Plans for the new Science Center include state-of-the-art teaching and learning spaces, plus a complete renovation of the Life Science and Trexler buildings. The College has raised more than $50 million in cash and pledges for the Science Center to date.

John Snyder, a native of New Jersey, earned a B.S. in biology at Roanoke College. During his college career, he was also elected president of the junior class of the Kappa Alpha fraternity, president of the Honor Council, vice president of the freshman class, president of the junior class and was a track athlete. As an alumnus, he has served his alma mater as a longtime member of the Associates Society, member of the Class of 1964’s 40th Reunion Committee and member of the board of trustees from 2005-2012.

“I’m excited that there will be a building at Roanoke College where students take these critical classes, graduate with degrees in an area of science, and go on to do great things in the world.” ~ John Snyder ’64

Snyder said he has overwhelmingly positive memories of his time as a college student, especially of fraternity life, extracurriculars and the many exceptional professors who taught him. He wonders if those experiences would have been possible on the campus of a large university.

“Roanoke was small enough and big enough at the same time that a person could get a full connection to and understanding of the campus,” he said. “You really got to know a big group of the students. You also got to know the professors and the staff, and it cemented the understanding of the Roanoke ecosystem. It was a wonderful ecosystem.”

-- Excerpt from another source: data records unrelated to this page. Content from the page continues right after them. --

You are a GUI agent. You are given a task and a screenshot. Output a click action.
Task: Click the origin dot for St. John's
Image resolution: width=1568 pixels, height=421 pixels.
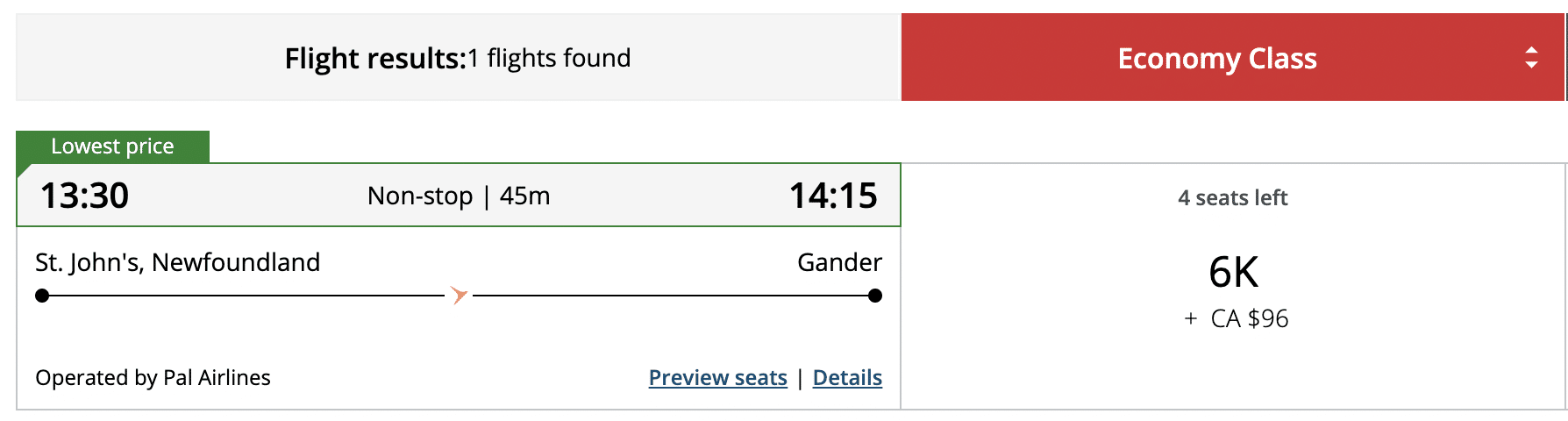[x=42, y=296]
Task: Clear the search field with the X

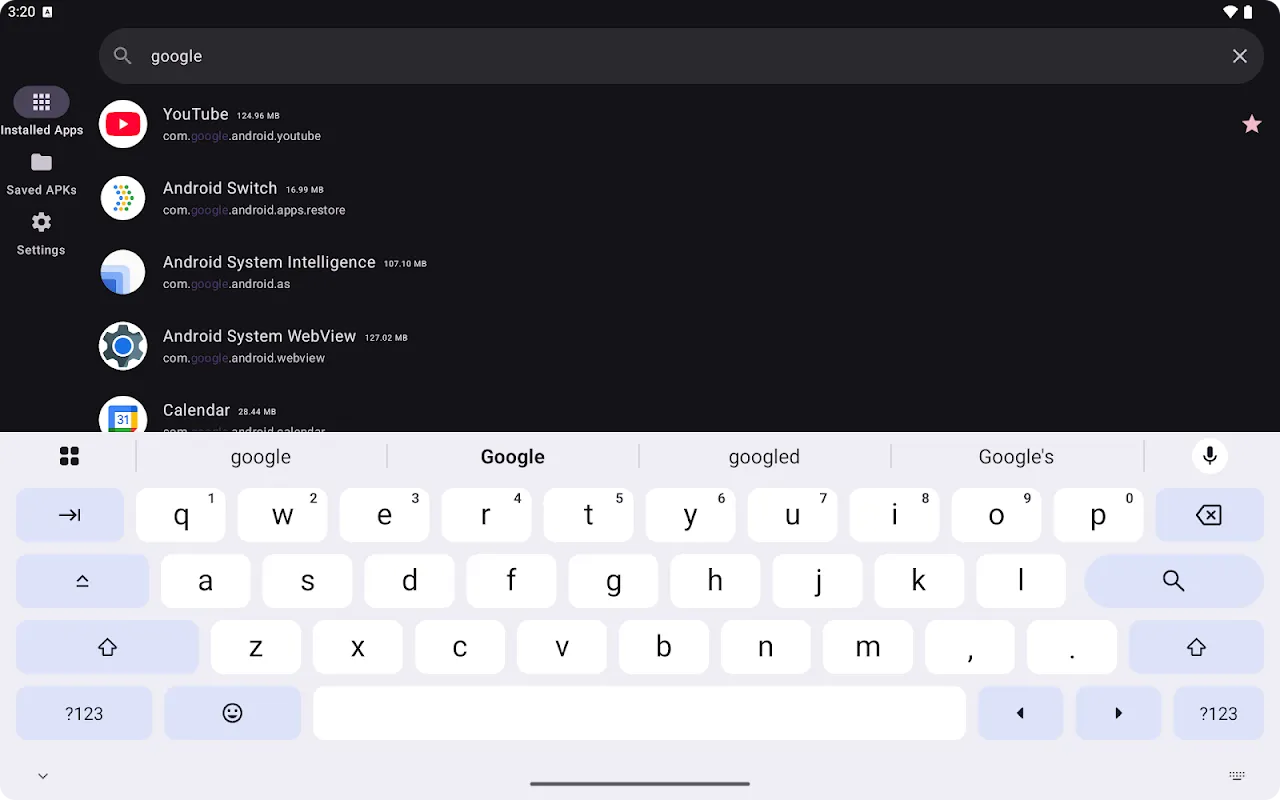Action: [x=1239, y=56]
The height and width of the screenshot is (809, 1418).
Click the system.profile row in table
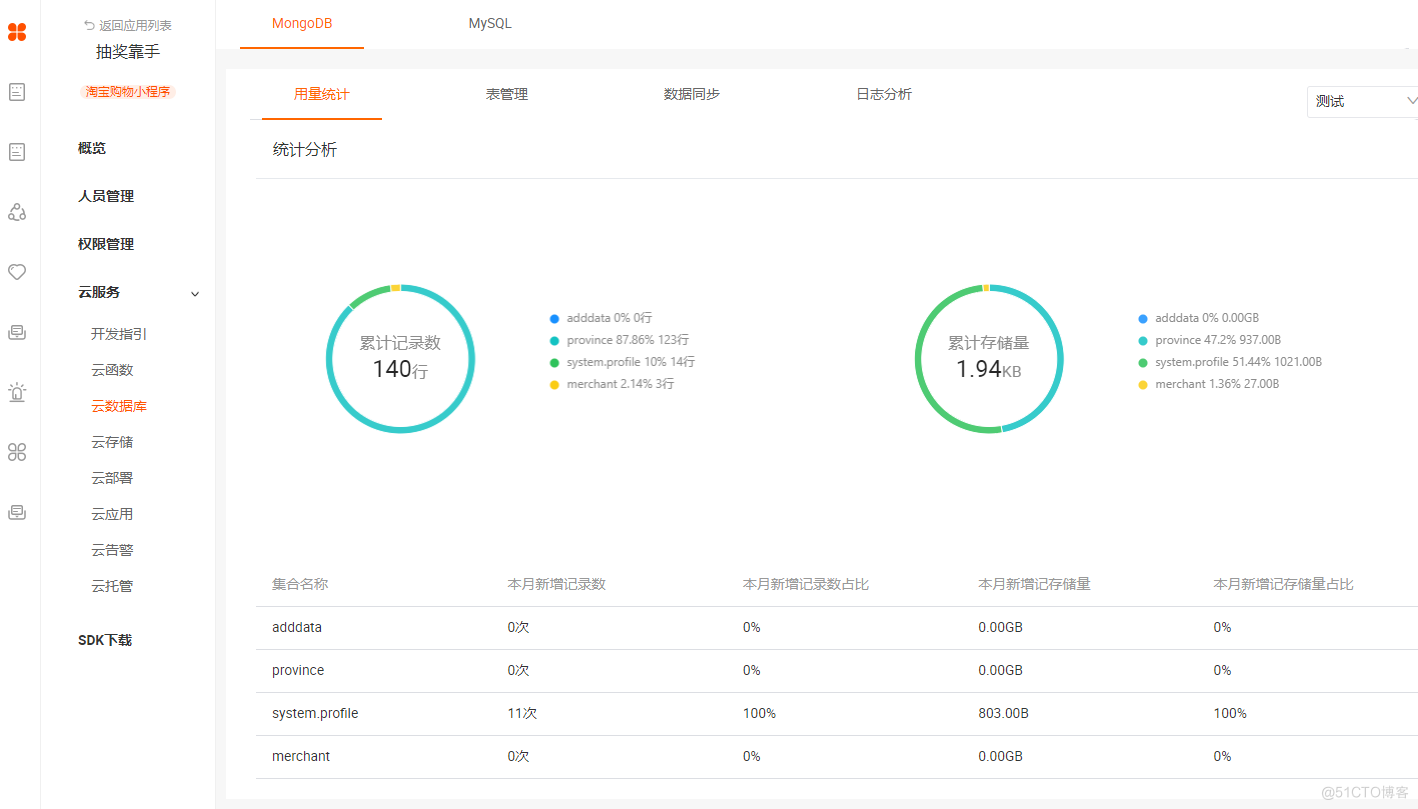315,713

Following graduation, Snyder worked for several years at the U.S. Food and Drug Administration. He served as CEO of Louisville-based EPI Corp. for 32 years, expanding it into one of Kentucky’s largest providers of rehab and recuperative inpatient care. He has also served as chairman of the American Health Care Association’s Patient Rights Task Force, Facility Standards Committee and Immediate Care Conference, and he was president of the Kentucky Nursing Home Association.

Snyder said that spending his career in a science-based industry only strengthened his belief in the importance of science education, which in turn fueled his decision to donate to the Science Center project.

“Courses in science are invaluable. They teach people how to think, and the key thing is that they teach people how to separate fact from fiction when they are attacking a problem,” Snyder said. “I’m excited that there will be a building at Roanoke College where students take these critical classes, graduate with degrees in an area of science, and go on to do great things in the world.”

The Snyders were also inspired to give by their affinity for President Emeritus Michael Maxey, who retired in July from his post as Roanoke’s 11th president.

“As John got to know Mike Maxey, he really developed a profound respect for him,” said Linda Snyder. “It seemed like Mike really embraced the traditions of Roanoke; that he was truly dedicated. And he was a really effective leader. The more we got to know Mike, the more we just really felt a strong bond to him and the College.”

Kim Blair, vice president for Advancement, said the Roanoke College community is infinitely grateful to the Snyders for their support.

“John and Linda’s investment in the Science Center is remarkable and serves as a testimony on the importance of our Roanoke College education and experience,” Blair said. “Their support for this absolutely crucial project will enable our students and faculty to remain on the leading edge of science education. Their gift continues the momentum for the Science Center and will serve as an example for other alumni to give back to our alma mater.”